He called in Steve Hensley, manager of the nearby Ozark Plateau National Wildlife Refuge.

Hensley, who works for the U.S. Fish and Wildlife Service, confirmed that some of the bats were the rare Ozark big-eared variety.

The men were careful not to bother the colony.

Neither the tribe nor the federal agency will release the landowner’s name or reveal the exact location of the bats.

The bats can’t be bothered in the summer months, when they’re raising their young, Hensley said. If humans come around, the parent bats will abandon the pups.

They can’t be bothered while they’re hibernating during the winter, either.

If they awaken, the bats will begin burning the energy they’ve stored from a summer of insect-eating. With no bugs to consume, they’ll starve before warm weather returns, Hensley said.

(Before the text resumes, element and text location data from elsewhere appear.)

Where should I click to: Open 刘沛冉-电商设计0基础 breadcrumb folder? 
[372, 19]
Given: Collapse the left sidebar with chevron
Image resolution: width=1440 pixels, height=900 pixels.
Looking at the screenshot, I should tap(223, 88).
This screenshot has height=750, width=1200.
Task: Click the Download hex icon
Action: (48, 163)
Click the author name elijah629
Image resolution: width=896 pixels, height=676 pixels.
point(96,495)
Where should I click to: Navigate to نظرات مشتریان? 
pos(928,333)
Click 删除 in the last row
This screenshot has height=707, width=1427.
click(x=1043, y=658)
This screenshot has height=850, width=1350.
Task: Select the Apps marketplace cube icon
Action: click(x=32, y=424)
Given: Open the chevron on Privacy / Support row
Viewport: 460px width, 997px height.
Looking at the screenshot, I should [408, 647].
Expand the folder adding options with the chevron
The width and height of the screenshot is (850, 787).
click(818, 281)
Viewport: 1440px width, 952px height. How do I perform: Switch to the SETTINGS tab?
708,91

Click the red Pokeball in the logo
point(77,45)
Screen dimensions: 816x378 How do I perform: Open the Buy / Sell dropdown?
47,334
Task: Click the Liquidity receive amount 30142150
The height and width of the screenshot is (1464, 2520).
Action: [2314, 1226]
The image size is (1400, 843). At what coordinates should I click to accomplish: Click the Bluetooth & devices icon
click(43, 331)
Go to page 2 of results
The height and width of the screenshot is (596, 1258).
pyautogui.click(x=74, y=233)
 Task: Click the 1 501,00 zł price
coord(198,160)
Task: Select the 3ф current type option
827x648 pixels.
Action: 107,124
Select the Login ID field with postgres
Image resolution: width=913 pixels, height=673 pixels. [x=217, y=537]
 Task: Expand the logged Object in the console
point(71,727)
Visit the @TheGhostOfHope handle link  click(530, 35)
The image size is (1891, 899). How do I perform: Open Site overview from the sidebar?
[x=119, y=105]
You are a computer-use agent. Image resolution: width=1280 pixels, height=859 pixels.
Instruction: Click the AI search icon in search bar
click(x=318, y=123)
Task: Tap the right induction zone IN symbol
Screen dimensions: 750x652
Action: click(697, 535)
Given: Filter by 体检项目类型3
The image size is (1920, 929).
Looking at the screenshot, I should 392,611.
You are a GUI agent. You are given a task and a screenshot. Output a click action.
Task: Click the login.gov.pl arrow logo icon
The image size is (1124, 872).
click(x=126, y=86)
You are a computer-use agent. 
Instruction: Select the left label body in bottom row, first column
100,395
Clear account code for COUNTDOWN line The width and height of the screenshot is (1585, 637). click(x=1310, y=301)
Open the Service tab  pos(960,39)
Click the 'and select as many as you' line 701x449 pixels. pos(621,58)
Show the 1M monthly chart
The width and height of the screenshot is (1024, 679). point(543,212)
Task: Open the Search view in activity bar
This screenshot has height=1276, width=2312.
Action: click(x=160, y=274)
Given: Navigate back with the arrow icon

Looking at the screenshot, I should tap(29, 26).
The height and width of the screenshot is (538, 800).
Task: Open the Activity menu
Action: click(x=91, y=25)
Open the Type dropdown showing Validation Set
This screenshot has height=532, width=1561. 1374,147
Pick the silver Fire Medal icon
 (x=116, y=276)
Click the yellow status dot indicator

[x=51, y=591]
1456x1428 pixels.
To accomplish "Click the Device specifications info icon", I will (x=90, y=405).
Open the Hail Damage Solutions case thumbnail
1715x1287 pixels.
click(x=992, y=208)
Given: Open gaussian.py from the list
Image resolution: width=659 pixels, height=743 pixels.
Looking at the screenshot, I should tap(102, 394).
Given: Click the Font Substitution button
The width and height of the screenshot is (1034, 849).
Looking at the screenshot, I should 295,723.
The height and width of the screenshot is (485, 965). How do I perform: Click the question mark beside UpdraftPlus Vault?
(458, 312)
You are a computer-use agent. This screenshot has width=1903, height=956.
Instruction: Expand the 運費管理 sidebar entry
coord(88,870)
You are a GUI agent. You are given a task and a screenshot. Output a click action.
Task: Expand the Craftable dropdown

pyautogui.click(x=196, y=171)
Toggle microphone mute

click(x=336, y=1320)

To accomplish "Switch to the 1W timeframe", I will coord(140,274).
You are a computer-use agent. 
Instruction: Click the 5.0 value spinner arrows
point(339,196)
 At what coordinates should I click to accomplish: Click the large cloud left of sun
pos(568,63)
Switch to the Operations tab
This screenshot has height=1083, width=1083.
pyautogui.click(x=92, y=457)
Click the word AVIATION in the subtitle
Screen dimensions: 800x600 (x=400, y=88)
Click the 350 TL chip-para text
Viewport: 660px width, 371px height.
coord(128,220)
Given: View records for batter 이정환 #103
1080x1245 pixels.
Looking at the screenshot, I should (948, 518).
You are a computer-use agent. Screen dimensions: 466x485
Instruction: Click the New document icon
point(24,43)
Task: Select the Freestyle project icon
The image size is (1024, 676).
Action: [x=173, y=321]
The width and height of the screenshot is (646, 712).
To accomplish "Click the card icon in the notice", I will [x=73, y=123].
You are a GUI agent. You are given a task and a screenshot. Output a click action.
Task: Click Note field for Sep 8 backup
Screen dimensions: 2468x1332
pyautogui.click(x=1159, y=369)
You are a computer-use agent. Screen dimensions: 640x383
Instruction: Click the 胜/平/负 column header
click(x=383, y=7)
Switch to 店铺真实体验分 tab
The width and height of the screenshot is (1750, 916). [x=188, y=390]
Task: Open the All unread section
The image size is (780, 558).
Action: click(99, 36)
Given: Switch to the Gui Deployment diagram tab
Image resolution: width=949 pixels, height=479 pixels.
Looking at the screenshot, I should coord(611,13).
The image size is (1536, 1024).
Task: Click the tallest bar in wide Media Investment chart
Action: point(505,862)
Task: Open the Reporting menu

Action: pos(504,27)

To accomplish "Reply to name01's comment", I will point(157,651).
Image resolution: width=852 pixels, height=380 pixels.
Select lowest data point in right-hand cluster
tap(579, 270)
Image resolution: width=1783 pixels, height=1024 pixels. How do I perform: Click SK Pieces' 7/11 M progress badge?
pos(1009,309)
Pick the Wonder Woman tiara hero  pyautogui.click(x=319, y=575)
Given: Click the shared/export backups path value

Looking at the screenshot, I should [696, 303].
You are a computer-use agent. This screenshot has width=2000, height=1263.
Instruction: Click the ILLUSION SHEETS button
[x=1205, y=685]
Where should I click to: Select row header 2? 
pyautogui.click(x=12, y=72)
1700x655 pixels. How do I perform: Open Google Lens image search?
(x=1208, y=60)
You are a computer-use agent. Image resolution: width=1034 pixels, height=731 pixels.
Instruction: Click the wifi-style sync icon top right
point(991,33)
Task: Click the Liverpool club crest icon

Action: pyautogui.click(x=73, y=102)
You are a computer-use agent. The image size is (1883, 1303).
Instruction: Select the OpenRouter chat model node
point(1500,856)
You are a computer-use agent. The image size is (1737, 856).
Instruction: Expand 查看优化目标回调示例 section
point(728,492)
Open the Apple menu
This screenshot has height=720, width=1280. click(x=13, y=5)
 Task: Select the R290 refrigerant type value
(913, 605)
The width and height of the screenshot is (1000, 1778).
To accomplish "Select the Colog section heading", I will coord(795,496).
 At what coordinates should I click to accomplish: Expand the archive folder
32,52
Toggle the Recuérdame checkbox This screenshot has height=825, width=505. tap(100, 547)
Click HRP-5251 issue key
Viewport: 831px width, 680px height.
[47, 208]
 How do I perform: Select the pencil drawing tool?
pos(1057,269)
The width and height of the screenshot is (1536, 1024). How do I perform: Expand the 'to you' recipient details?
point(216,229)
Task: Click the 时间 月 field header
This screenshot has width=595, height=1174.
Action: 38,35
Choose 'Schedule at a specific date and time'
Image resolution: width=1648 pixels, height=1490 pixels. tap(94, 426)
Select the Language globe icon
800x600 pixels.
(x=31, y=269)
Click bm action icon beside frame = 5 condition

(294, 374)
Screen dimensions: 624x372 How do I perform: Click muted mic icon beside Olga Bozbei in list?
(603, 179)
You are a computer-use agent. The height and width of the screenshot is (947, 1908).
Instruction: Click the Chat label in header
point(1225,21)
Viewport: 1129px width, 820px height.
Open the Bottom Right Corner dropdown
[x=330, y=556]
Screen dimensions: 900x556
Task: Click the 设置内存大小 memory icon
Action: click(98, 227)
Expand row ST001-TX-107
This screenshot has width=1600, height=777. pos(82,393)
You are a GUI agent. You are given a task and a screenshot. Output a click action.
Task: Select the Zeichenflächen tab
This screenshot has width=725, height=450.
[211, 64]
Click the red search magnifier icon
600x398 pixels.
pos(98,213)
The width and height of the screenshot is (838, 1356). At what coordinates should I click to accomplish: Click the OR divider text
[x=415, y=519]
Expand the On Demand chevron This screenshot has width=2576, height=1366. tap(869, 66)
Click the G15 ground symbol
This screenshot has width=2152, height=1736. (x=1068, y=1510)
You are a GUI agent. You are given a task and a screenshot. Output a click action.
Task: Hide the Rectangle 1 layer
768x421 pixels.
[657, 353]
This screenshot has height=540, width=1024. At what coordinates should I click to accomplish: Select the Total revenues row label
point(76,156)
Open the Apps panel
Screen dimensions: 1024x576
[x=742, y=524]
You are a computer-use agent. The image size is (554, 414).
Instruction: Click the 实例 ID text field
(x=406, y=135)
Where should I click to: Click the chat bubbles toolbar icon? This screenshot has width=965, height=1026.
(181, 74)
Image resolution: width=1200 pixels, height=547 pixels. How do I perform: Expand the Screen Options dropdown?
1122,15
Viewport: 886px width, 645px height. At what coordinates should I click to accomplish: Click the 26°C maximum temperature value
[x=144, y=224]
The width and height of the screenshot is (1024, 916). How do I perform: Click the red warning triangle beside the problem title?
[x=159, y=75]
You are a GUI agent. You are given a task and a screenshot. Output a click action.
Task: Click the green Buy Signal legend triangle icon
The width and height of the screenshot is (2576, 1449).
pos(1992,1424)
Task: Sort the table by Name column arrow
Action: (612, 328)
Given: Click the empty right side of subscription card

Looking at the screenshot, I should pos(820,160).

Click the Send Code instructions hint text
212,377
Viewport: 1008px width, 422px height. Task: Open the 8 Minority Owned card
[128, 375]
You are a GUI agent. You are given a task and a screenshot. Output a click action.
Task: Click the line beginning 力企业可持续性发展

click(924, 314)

The landowner’s original plan to cut and sell his timber would be detrimental to the bats, so tribal and federal officers began searching for money to fund a conservation easement, which essentially would compensate the landowner for not cutting the trees and leaving the bats alone.

The Cherokee Nation came through with the money.

“Imagine yourself in these fiscal times saying, ‘I need x-number of dollars to save some bats,’” Gwin said. “That’s why I really say the Environmental Protection Commission of the tribe really stepped up.”

Although Gwin declined to give exact figures, he said the Cherokee Nation provided “several thousand dollars” to save the bats.